TEXT
:::
Cellular stemness identifies high-risk ductal carcinoma in situ and offers a therapeutic interception opportunity

Ductal carcinoma in situ (DCIS) exhibits substantial heterogeneity in its risk of progression to invasive breast cancer, yet the cellular and molecular determinants of high-risk lesions remain incompletely defined. Using spatially resolved single-cell transcriptomic and epigenomic profiling of 43 patient-derived DCIS and DCIS/invasive ductal carcinoma (IDC) samples, we delineate cellular programs, spatial organization, and epigenetic regulatory mechanisms associated with invasive potential. We identify an epithelial population with stemness features within luminal hormone-responsive (LumHR) cells that progressively expands from benign tissue to DCIS and IDC, and is strongly associated with invasive progression and recurrence-linked transcriptional programs. Spatial mapping reveals discrete DCIS niches enriched for stem-like LumHR cells, characterized by elevated CEACAM6 expression and enhanced ligand–receptor interactions, including CEACAM6–EGFR signaling between epithelial and stromal compartments, including cancer-associated fibroblasts, macrophages ( APOC1 -positive) and perivascular cells. These niches define a microenvironmental context that supports stemness and invasive potential. Epigenomic analyses implicate FOXA1 as a key regulator of these stem-like transcriptional states. Pharmacologic disruption of FOXA1-regulatory network using LSD1 inhibition suppresses stemness-associated transcriptional programs in vitro and significantly restrains tumor growth in vivo. Collectively, these findings define high-risk DCIS as a stemness-driven disease embedded within specialized microenvironments, and identify associated regulatory networks as candidate biomarkers and therapeutic vulnerabilities.
:::
EXCERPTED RECORDS

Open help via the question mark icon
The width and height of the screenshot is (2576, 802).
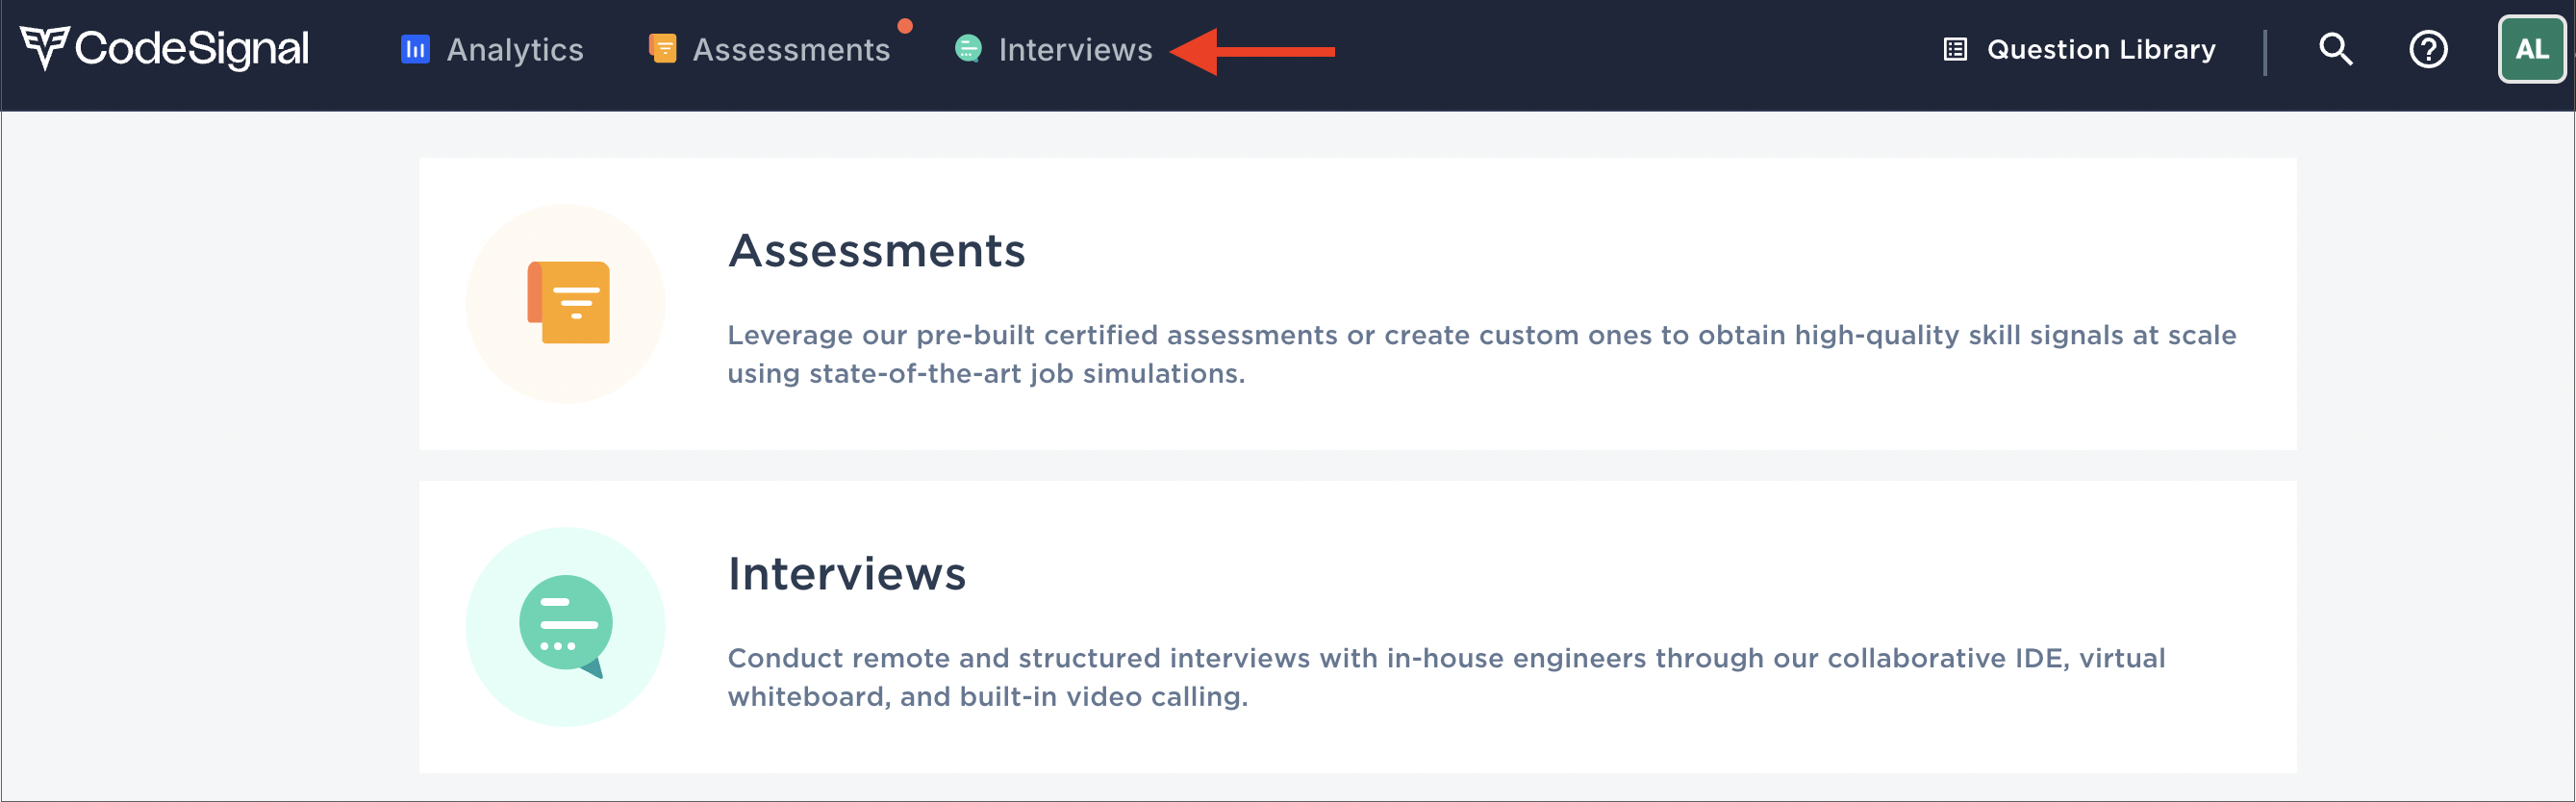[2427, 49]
:::
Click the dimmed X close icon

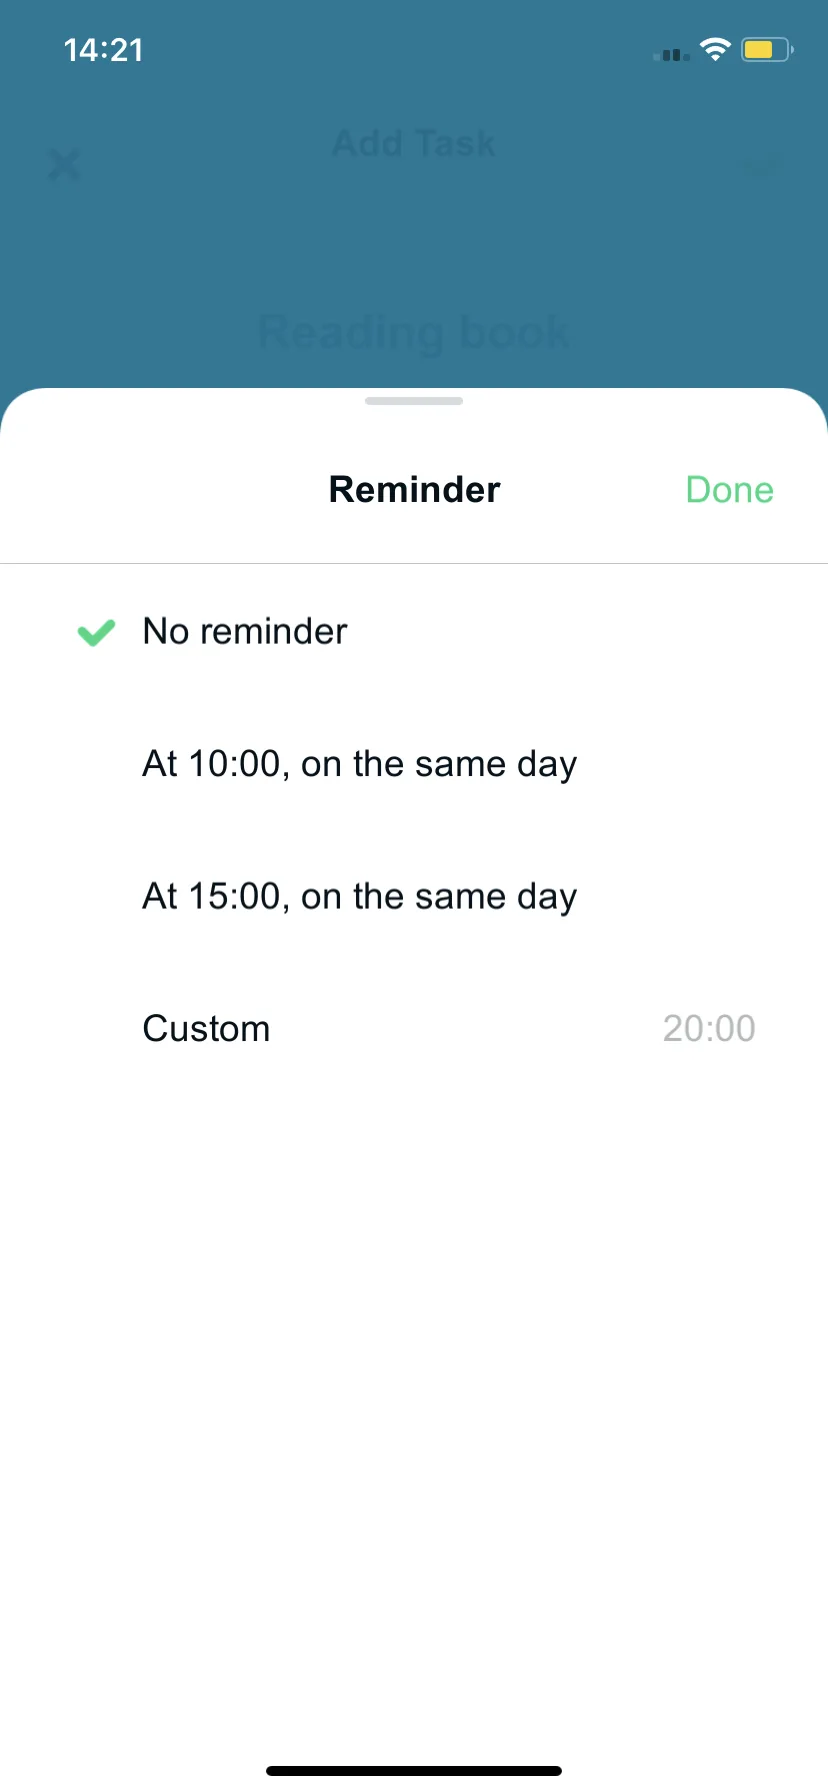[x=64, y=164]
:::
YOUR INSTRUCTIONS
Answer these from the text on ductal carcinoma in situ:
1. How many patient-derived DCIS and DCIS/IDC samples were profiled?
2. Which gene's expression is elevated in the DCIS niches enriched for stem-like LumHR cells?
3. What kind of inhibition was used to disrupt the FOXA1-regulatory network?

RESPONSE FOR THIS EXERCISE
1. 43
2. CEACAM6
3. LSD1 inhibition